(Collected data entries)
=-=-=-=-=

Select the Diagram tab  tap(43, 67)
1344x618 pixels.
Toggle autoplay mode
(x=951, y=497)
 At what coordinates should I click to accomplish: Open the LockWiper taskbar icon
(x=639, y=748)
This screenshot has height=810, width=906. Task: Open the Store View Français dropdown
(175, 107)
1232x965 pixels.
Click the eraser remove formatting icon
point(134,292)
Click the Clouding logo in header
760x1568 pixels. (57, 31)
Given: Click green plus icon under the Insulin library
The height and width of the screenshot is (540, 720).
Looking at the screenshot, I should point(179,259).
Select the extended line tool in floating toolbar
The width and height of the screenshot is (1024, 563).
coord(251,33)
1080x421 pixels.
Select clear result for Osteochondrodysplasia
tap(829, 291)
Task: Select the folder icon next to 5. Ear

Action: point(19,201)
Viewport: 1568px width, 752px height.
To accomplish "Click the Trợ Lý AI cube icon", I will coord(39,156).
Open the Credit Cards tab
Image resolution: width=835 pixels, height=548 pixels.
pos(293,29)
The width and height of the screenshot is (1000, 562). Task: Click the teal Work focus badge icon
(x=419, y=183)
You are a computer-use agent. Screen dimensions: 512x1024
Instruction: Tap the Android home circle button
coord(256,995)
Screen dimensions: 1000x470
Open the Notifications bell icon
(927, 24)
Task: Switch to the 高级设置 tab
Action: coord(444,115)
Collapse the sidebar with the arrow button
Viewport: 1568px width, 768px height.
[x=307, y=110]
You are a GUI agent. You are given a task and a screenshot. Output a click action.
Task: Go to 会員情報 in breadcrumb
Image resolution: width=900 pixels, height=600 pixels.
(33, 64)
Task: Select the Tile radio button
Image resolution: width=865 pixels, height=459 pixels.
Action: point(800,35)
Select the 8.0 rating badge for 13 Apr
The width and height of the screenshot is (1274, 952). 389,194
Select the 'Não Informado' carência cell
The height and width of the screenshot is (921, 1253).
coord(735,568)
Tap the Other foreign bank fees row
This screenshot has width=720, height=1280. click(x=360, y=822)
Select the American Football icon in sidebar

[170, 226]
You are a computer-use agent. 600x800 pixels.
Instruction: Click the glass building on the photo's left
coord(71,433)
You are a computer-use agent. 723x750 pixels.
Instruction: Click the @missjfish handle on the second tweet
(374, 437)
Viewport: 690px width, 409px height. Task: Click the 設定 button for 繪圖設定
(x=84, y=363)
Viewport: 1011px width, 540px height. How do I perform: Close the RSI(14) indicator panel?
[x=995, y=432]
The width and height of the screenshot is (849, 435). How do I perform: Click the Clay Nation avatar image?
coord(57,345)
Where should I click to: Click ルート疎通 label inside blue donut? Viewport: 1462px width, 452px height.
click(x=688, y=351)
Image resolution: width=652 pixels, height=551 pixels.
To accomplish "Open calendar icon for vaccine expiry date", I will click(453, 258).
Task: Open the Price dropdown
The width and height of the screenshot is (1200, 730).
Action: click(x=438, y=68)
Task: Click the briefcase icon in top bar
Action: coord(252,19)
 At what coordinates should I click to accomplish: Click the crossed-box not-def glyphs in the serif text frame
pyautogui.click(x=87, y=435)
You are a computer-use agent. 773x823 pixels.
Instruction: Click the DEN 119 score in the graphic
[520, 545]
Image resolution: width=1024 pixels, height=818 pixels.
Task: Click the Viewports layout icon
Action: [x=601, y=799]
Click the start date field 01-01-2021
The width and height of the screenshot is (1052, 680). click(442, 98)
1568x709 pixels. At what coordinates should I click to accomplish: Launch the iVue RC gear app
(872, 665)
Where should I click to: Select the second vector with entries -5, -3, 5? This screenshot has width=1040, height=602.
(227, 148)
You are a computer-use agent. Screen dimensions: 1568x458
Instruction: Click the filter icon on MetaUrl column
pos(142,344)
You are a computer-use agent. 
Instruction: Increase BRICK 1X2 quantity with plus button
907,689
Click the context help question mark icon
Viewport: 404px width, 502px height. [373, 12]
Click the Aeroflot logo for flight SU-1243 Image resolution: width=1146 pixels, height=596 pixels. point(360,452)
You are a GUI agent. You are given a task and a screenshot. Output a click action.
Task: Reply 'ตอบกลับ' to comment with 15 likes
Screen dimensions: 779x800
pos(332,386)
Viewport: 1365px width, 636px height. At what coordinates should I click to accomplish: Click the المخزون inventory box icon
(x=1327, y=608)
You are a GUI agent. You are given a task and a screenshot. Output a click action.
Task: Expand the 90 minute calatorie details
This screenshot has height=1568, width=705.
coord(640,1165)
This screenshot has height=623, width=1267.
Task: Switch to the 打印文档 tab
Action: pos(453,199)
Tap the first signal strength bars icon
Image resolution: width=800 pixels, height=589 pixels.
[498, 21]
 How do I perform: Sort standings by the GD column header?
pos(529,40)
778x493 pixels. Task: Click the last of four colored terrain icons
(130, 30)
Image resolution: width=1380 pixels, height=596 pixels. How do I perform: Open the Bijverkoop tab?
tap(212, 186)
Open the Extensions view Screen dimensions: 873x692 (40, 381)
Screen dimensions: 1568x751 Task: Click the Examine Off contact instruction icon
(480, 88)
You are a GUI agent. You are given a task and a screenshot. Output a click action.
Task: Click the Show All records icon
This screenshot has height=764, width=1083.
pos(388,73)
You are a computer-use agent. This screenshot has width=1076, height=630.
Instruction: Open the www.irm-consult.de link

=-=-=-=-=

> What is needed
Take every line from the data that includes the word "computer".

> Output of the exercise
You are a computer-use agent. Screen dimensions: 512x1024
You are a computer-use agent. 600x800 pixels.
You are a computer-use agent. 723x750 pixels.
You are a computer-use agent. 773x823 pixels.
You are a computer-use agent. Screen dimensions: 1568x458
You are a computer-use agent. 
You are a computer-use agent. This screenshot has width=1076, height=630.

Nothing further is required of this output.